CTA, together with Farm Africa, has launched a new project to support the resilience of 20,000 small farmers to climate change in ethnic minorities and national minorities in Ethiopia (SNNPR).
The launch is the third and final one on the CTA initiative, which promotes the change of smart technologies for smart agriculture in Jamaica, Mali and now Ethiopia.
"We need to build the ability of small farmers to cope with unpredictable climate variability through technological innovations and improved farming practices," said Michael Hailu, director of CTA, to test some of these innovations and open the way to spreading successful practices to a large number of farmers.
The 22-month project entitled "Accelerating Smart Agricultural Initiatives in Ethiopia" will help small farmers adapt to climate change by adopting climate-based technologies and practices, including providing weather and market information. It will target 20,000 small farmers in three districts (known as woredas) of the region, Halaba special woreda, Hadero Tunto and Damot Gale.

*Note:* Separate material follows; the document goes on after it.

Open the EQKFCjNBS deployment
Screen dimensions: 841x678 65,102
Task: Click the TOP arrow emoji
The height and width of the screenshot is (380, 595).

The Agricultural Intelligent Climate (CSA) has been developed as an approach to achieving triple trips in agriculture through increased agricultural productivity, adaptation (promoting crop growth under changing climatic conditions) and mitigation (reduction of greenhouse gas emissions). Despite the existence of many innovative innovations in CSA, the mass adoption of agricultural approaches that are potentially playful for farmers is slow.
Yasmin Abdulwassie, director of Africa's Ethiopian farm, said: "We are delighted to be working with CTA to help farmers in the SNNPR increase revenues in an environmentally sustainable way, helping to increase not only food security but also household incomes for thousands of people living in an area that is prone to climatic extremes. "
the project comes from the European Union through CTA. The expected results include increased agricultural productivity and food security for small farmers and better adaptive capacity for climate uncertainties for small farmers. Overall, thanks to the CSA initiative, this initiative will contribute to increased food security and resilience for 50,000 small farmers in the three ACP countries.